Neither McMahon nor Clair were from the South, yet they both believed that setting giving these characters twangs would alienate Dixie audiences. Burnett won out, and the skits went on as she envisioned them. Nowhere were they more popular than below the Mason-Dixon line, which then as ever, was a region starved for warts-and-all portrayals. (As a Texas/ Southern kid, the only non-cartoonish network TV alternative I had was reruns of Mayberry RFD; clever, but idealized, and far removed from the dysfunction of my own childhood.)

“Oh, I loved Carol Burnett,” a rural Texas cousin told me. “This town is a lot more like Peyton Place than Mayberry. We have so many secretisms. That’s one reason I moved out of town and out to the country.”

Who among us— Texan kids in the city a generation or two removed from small towns or the country—couldn’t relate? Burnett, Lawrence, and Korman’s drama lived right on the edge of my own memory, in the stories my ancestors chuckled over ruefully. On my mother’s side of the family, three of my four great-grandparents were heavy drinkers. There was my great-grandfather, the sea captain/ship’s pilot from Beaumont. “He was so drunk at one dinner I threw a glass of ice water in his face,” my grandmother told me only this week. She was a teenager at the time. “The family was mortified, but I just had to do it.”   On the other side, there was my grandfather’s mother, a cowgirl from Granbury, who once abruptly took extended leave from a family gathering to the point where a search party had to be organized. She was found, eventually, sulking under the bed, nursing her grievances and a bottle of sour mash. Such scenes seem now to me like outtakes from “The Family.”

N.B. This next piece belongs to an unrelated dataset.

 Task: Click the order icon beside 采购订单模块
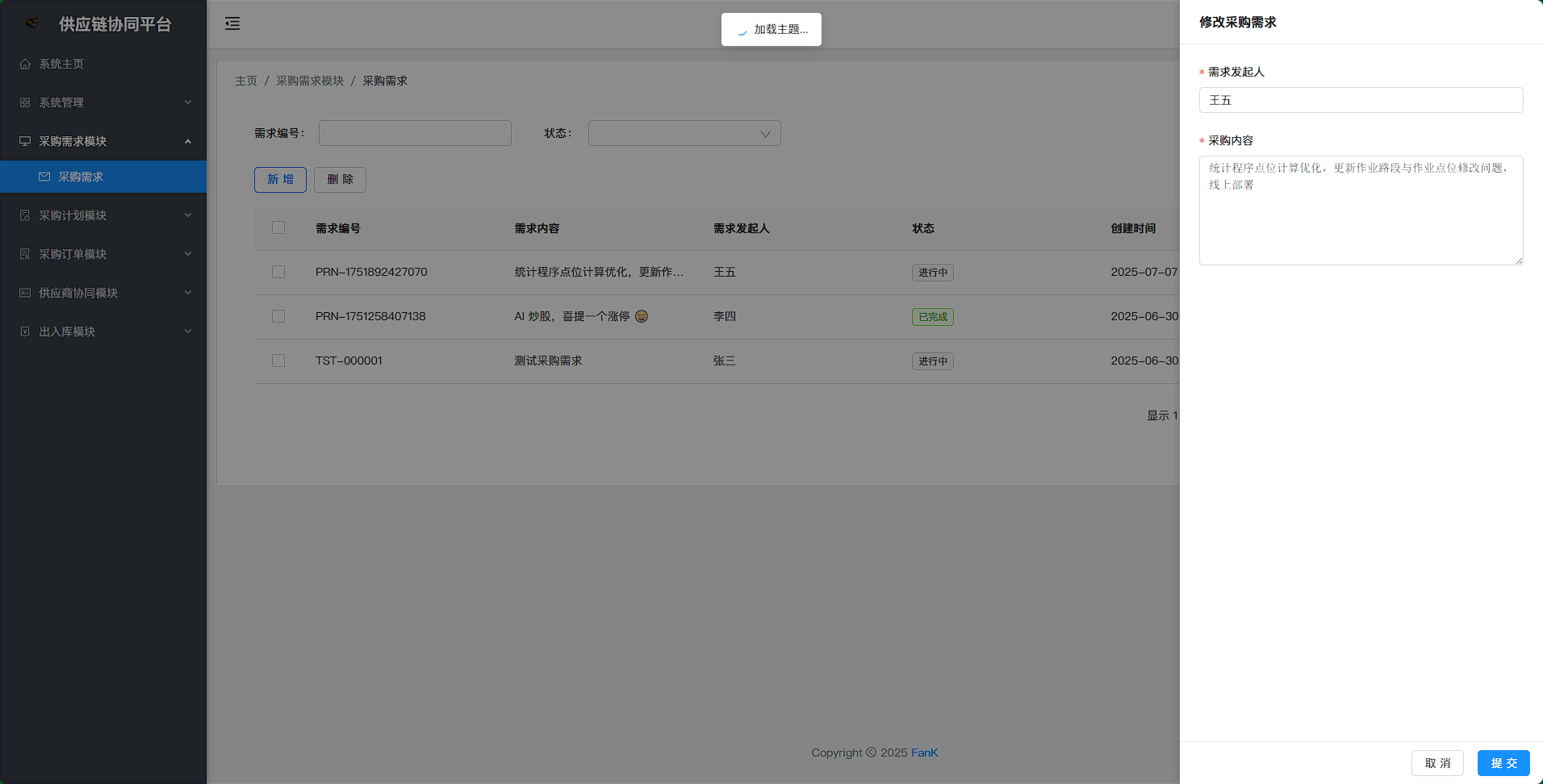25,254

And then there was the set design and the wardrobe, so close to the reality of Texas even 35 years ago. Around 1980, when I was 10, my uncle Joseph Lomax took me to visit his mother’s few surviving relatives in Clarksville, a once-proud, now-withering county seat a few miles south of the Red River, not far from Paris. I slept on the couch at a house near the courthouse square, and I felt like I had stepped on to the set of “The Family.”

There were the 1930s appliances and the Victorian house with the wraparound porch. Here was the bouquet of floral prints, as both wallpaper and on the dresses adorning the buxom matrons, most of whom also sported blue-rinsed hair, some of it full-on grape soda colored. I still remember Uncle Joseph’s cackle when I asked him in all seriousness why my aunties and cousins had purple hair. It was confusing to find what I thought a punk influence among such fancy ladies who lived so close to Oklahoma and so far from London.

After that trip, I really got Burnett’s “The Family.” I’d been to the time and place that produced Burnett’s sketches, though I believe that you really don’t need such a study aid to appreciate them today.  If you can laugh, or cry, or both at the same time, you will still enjoy these sketches.

And that’s why I think they stand as lasting works of art even now. Paraphrasing Steve Earle, Carol Burnett is the funniest Texan who ever lived, and I’ll stand on Bill Hicks’s, Mike Judge’s, or Ron White’s coffee table in my cowboy boots and tell him so.

Or as Tina Fey put it the other night, “The point is, Carol is better than all of us. We’re going to give her a prize for it.”